Loring Andrews was a printer and publisher who was listed as the head of a first ward household on the Albany census in 1800. He was born about 1767 and no one in that household was born prior to 1756. He was the fourth son of farmer Joseph Andrews and his wife Hannah Richmond of Hingham, Massachusetts.

In April 1789, he co-authored an essay entitled "Completion of the Government," which was published in the Boston paper The Herald of Freedom, of which he was a publisher.

In 1792, he was a postmaster in Stockbridge, Massachusetts and courting Frances, the fourteen-year-old daughter of Theodore Sedgwick. For five years, she was "enraptured" by Andrews. However, her father disapproved and instead arranged for her to be married to Dr.Thaddeus Pomeroy, a Harvard-educated physician who had opened a drug store in Albany. Perhaps that relationship had some relation to Andrews moving to Albany himself.

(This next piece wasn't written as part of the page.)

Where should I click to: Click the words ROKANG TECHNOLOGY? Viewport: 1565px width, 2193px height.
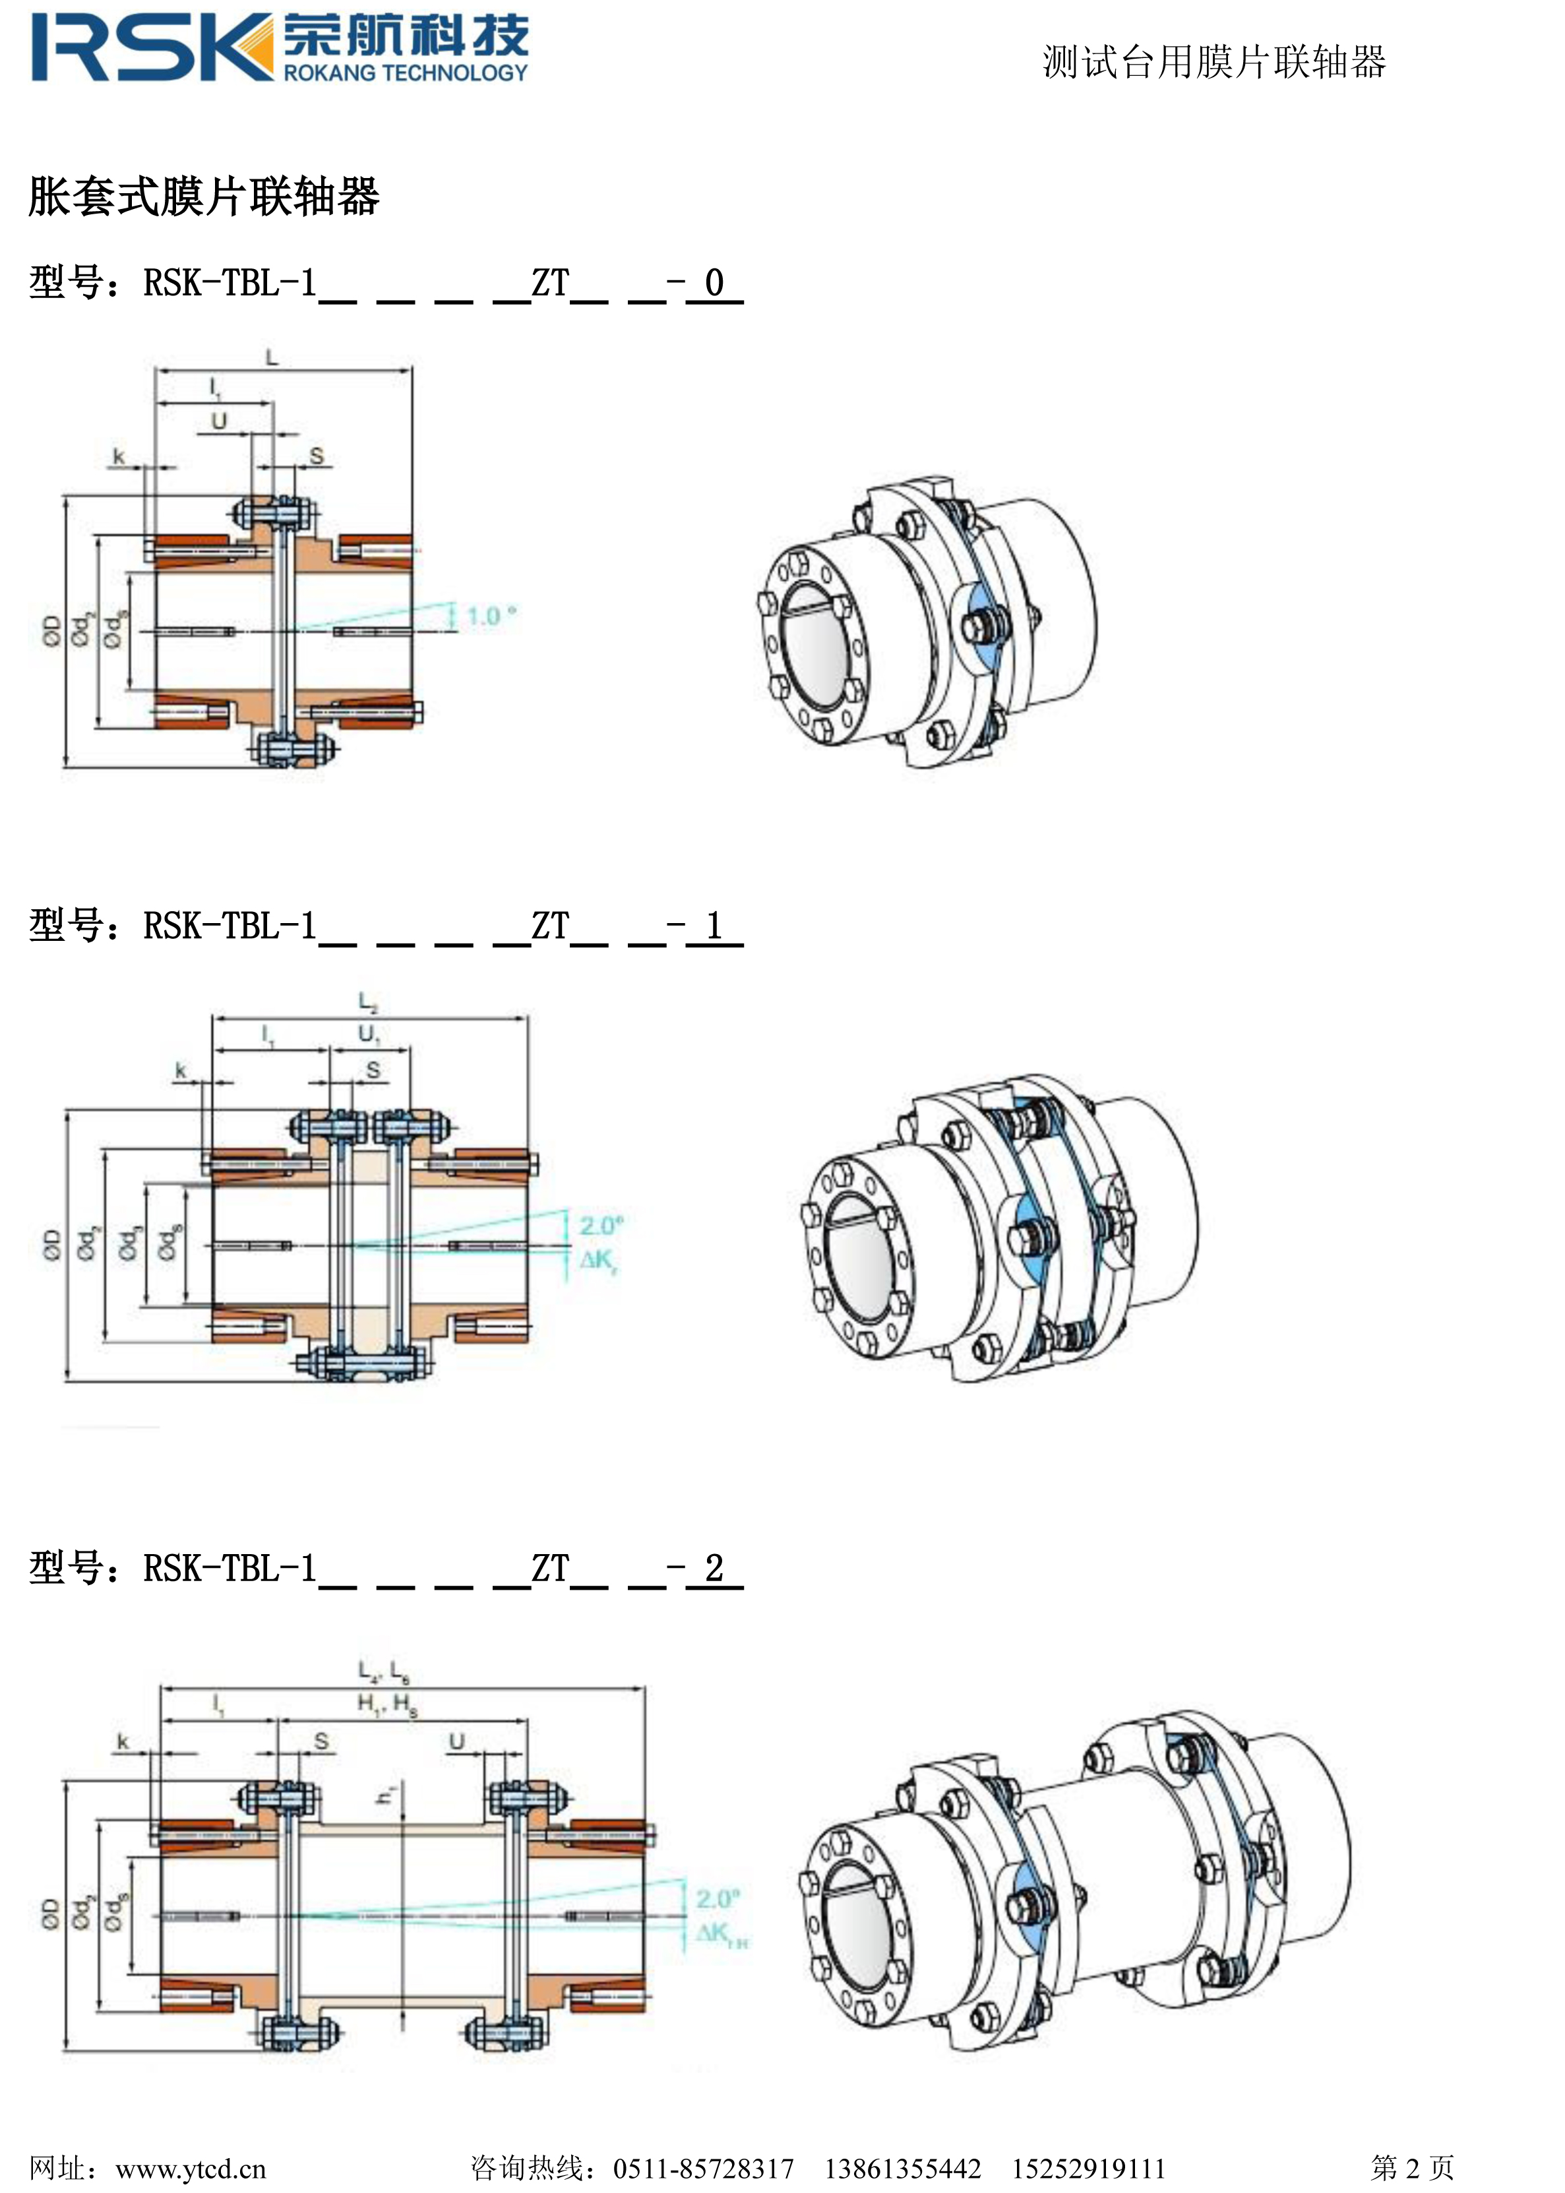coord(405,73)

After settling in Albany, he seems to have been involved in the printing of political tracts - especially in relation to the Federalist party. HIs Albany imprints under the name of "Loring, Andrews & Company" began to appear in 1798. An example of his commentary appeared in the Albany Centinel in December 1798. Perhaps previously, he had been part of "Thomas, Andrews, and Penniman," proprietors of a printery at 45 State Street in Albany.

He seems to have married (but not to Frances Sedgewick) and to have raised a family (some born in Albany about 1800) who became successful beyond Albany.

In 1799, his house and lot in the first ward were valued modestly on the Albany assessment roll. His lot on Hudson Street was shown on a property map dated 1800.

In 1800, he was identified as the "printer to the State."

After less than a decade in Albany, Loring Andrews removed to Charleston, South Carolina where he was the publisher of The Courier in 1803. He left the paper in 1805 and prepared to return to the North. However, he became ill and died in October 1805 at the age of thirty-eight.


biography in-progress


notes

the people of colonial Albany Sources: The life of Loring Andrews is CAP biography number 7140. This sketch is derived chiefly from family and community-based resources. Many of his descendants were buried in Brooklyn including a "Loring Andrews" (1799-1875). Perhaps he was the kinsman of contemporary Albany resident and bookbinder John Andrews. A number of items written by and to Loring Andrews from Stockbridge and Albany during his lifetime are part of the "Norton Andrews Papers" collection at Harvard University.

He may have been the Loring Andrews of Boston who founded The Berkshire Star in 1783.